- [What is expected]: Reproduce verbatim the lines of the records starting with the line containing "Task: Mark the first" and continuing through the line containing "Action: coord(209,1218)", including both of those lines.
--- Start of Information provided ---
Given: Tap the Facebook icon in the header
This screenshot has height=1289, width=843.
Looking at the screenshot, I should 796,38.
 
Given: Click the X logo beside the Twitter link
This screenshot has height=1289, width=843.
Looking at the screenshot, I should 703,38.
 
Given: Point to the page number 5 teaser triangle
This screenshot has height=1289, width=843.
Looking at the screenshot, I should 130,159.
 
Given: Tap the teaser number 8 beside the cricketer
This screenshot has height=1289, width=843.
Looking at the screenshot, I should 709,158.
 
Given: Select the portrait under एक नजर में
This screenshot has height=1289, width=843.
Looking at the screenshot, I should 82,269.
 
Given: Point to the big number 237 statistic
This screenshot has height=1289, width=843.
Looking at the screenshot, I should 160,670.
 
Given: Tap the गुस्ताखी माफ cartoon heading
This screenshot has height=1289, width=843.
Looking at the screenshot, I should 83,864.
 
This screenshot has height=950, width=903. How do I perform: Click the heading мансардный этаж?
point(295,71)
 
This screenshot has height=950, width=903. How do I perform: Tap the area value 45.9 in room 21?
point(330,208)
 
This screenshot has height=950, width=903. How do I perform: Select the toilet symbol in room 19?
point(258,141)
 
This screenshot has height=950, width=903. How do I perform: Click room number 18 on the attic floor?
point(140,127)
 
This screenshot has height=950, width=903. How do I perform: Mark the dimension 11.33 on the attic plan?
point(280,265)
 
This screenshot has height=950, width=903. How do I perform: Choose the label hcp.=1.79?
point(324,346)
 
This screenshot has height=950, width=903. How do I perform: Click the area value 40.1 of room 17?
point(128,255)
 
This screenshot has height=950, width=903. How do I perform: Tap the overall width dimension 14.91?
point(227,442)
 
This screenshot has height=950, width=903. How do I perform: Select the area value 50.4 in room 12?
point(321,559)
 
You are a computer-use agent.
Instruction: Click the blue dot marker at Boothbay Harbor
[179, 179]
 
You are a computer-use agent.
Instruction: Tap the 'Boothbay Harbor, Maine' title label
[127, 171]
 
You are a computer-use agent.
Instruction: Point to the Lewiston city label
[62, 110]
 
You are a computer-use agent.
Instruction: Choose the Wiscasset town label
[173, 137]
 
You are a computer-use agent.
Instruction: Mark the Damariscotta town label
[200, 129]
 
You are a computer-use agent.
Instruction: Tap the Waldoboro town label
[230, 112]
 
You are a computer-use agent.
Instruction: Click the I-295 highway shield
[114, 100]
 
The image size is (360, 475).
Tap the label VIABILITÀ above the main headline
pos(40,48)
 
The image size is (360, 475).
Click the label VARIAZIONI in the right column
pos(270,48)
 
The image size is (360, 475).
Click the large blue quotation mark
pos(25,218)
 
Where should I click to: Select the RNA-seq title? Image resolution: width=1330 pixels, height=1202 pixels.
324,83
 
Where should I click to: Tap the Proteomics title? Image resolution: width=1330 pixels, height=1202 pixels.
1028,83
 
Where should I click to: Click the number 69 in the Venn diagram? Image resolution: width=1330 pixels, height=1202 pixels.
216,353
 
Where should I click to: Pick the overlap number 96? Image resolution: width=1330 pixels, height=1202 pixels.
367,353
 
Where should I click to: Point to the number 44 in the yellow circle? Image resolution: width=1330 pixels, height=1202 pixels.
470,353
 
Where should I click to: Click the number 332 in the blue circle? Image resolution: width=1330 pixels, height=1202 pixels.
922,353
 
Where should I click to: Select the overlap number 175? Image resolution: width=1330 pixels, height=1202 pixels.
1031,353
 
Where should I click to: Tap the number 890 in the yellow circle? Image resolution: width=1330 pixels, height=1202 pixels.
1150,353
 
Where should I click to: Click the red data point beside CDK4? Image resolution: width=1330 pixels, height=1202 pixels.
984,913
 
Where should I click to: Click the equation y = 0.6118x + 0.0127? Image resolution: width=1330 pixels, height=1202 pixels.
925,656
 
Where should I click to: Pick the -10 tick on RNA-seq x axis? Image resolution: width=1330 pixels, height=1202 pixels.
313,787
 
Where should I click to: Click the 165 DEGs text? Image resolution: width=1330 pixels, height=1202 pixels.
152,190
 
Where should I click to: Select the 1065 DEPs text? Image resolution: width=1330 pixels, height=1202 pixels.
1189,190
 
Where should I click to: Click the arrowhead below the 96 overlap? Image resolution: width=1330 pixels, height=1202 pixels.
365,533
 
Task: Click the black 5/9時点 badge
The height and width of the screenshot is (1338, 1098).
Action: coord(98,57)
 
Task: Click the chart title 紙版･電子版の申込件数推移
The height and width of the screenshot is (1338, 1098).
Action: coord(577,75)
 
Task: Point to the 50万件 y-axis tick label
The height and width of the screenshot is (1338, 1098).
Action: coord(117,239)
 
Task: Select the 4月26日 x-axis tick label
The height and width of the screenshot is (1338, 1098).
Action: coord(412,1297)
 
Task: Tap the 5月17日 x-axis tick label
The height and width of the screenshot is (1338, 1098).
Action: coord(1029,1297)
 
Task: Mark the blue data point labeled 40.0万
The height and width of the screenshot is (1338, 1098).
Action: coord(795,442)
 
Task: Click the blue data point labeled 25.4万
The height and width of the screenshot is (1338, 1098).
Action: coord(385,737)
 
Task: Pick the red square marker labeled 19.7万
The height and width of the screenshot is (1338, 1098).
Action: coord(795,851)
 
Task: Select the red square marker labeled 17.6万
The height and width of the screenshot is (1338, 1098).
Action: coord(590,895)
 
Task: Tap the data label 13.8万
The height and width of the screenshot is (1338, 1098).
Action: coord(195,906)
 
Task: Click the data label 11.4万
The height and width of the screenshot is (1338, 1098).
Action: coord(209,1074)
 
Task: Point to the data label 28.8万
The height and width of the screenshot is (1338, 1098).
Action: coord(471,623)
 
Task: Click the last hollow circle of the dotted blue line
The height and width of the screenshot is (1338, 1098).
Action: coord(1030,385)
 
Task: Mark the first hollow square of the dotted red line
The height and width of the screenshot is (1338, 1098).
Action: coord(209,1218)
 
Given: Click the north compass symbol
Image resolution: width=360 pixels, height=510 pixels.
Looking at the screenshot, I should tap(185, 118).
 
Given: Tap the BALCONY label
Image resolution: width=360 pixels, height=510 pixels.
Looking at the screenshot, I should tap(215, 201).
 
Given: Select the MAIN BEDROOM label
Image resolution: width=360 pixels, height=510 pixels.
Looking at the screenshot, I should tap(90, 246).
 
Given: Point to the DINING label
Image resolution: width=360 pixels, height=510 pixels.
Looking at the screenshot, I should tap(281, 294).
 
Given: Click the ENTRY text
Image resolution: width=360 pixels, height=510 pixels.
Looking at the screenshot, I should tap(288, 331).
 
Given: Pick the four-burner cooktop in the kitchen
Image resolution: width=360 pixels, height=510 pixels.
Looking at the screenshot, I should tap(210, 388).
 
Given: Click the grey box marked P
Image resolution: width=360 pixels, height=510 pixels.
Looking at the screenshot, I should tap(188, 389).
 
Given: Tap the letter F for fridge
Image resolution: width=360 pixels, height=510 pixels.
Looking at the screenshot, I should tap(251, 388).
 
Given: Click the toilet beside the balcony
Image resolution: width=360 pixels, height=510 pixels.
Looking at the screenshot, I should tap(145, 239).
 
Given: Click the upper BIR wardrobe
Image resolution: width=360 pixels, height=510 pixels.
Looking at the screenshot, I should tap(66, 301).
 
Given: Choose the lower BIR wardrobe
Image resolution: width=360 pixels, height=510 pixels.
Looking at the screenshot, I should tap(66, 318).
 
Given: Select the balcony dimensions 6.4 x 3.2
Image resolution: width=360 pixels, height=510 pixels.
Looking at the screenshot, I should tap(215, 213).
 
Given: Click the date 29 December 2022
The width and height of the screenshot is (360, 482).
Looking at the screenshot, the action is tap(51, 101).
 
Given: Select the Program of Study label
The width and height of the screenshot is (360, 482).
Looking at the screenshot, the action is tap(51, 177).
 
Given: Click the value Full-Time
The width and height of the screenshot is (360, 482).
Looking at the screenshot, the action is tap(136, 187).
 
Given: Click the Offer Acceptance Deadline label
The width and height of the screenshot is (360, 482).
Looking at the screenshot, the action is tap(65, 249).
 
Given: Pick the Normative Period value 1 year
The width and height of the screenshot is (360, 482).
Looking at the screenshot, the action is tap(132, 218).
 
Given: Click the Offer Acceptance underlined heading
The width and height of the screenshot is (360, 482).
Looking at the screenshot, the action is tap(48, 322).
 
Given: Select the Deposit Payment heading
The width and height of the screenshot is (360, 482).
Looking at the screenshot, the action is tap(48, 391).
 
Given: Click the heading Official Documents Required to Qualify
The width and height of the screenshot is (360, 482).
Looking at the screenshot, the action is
--- End of Information provided ---
- [Answer to the exercise]:
Task: Mark the first hollow square of the dotted red line
The height and width of the screenshot is (1338, 1098).
Action: coord(209,1218)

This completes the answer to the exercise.